## Entries from a dataset:
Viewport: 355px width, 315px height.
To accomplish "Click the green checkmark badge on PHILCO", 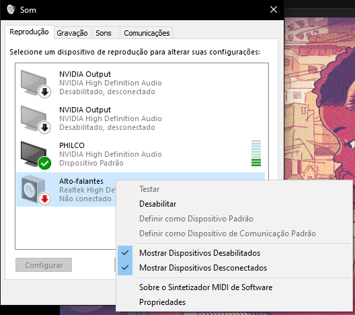I will [x=44, y=163].
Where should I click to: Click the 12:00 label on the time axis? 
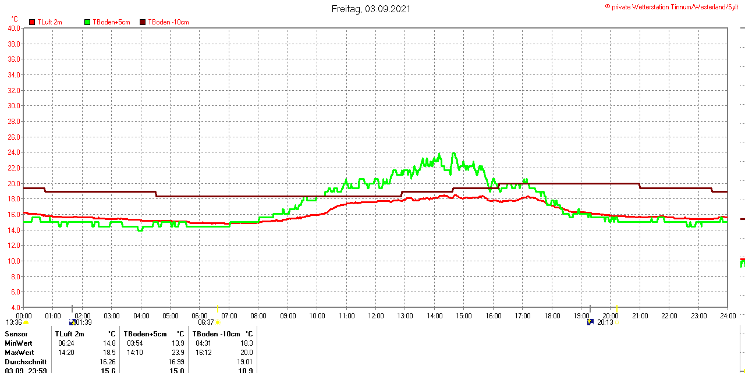pyautogui.click(x=375, y=316)
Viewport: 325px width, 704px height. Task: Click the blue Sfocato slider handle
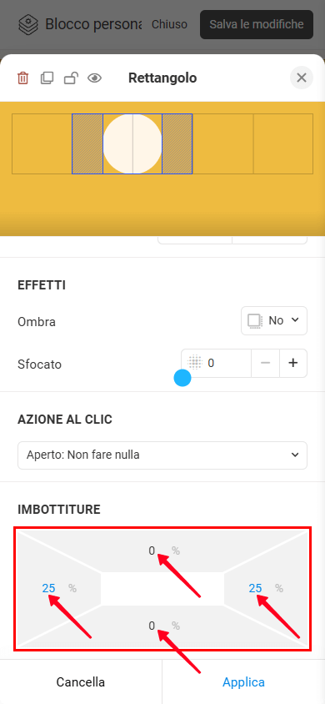(183, 378)
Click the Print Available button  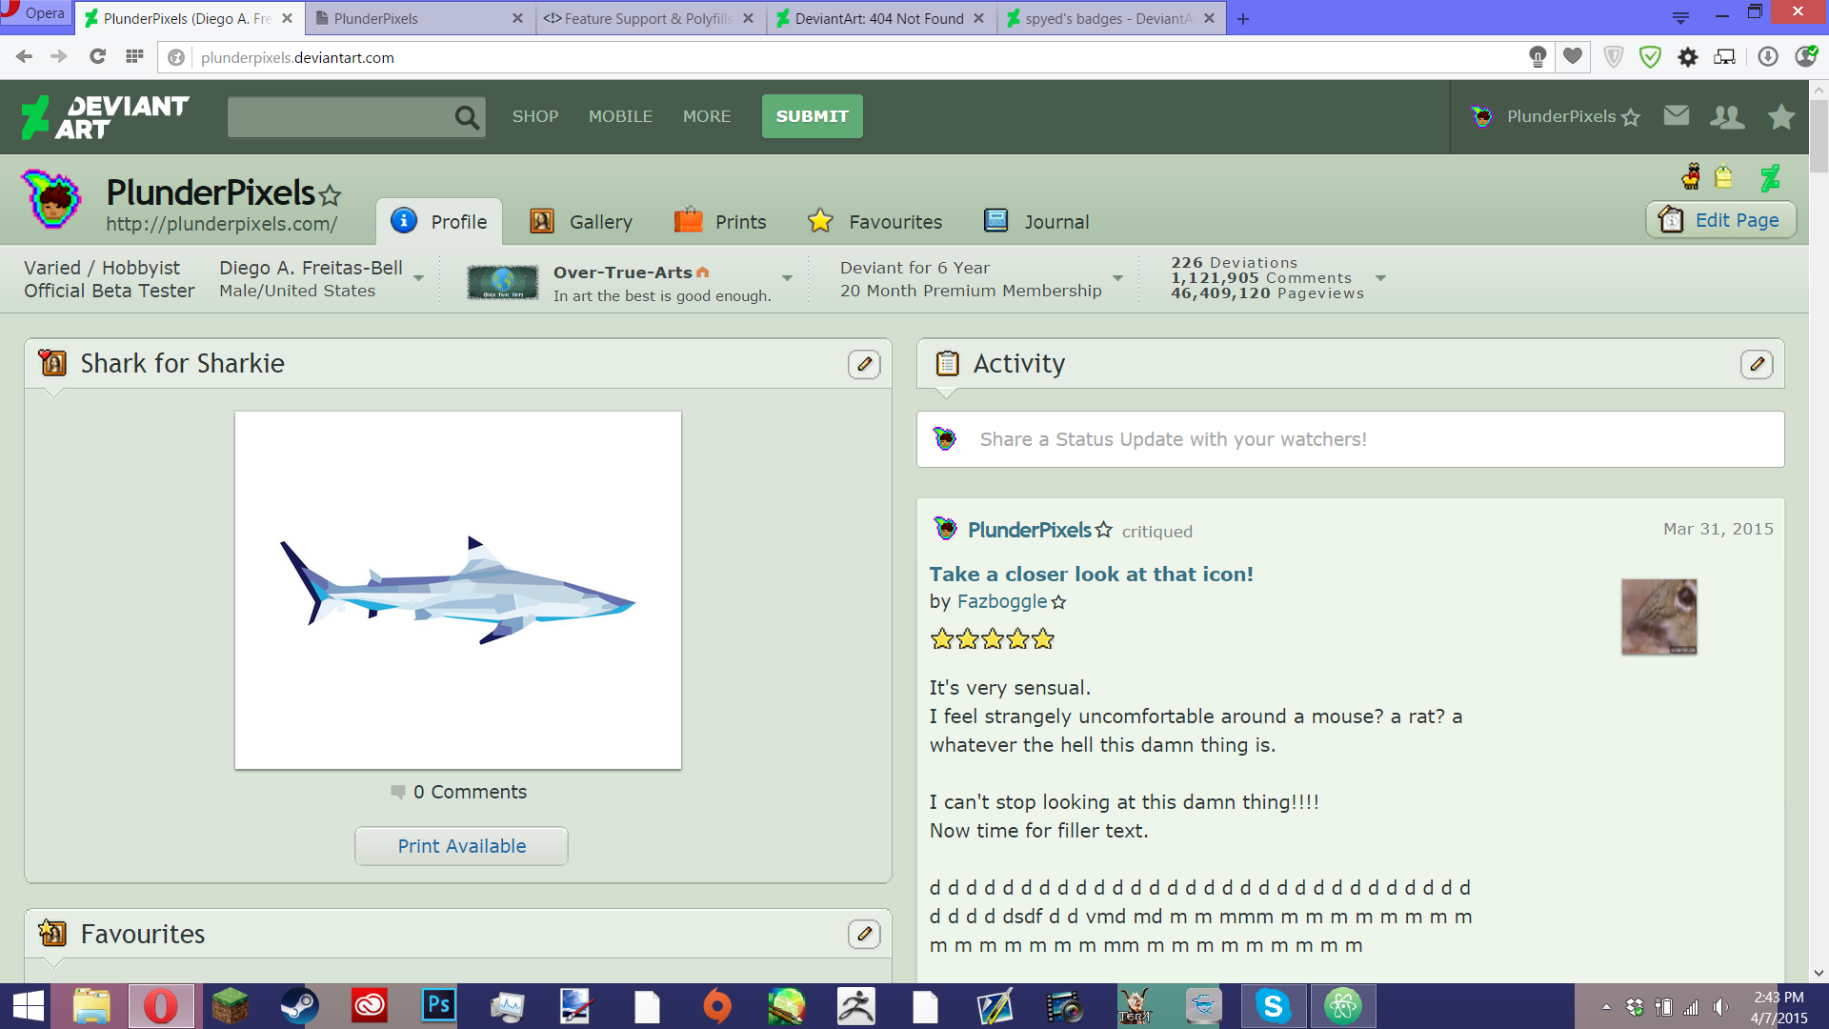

## Work to be completed:
Could you render the data as a JSON list of strings, one string per line with blank lines dropped, starting with the line that contains "Viewport: 325px width, 704px" and going on through the end of the data? Omit the pictures from your answer.

## Task output:
[
  "Viewport: 325px width, 704px height. Task: Click the blue Sfocato slider handle",
  "(183, 378)",
  "Click the Print Available button  "
]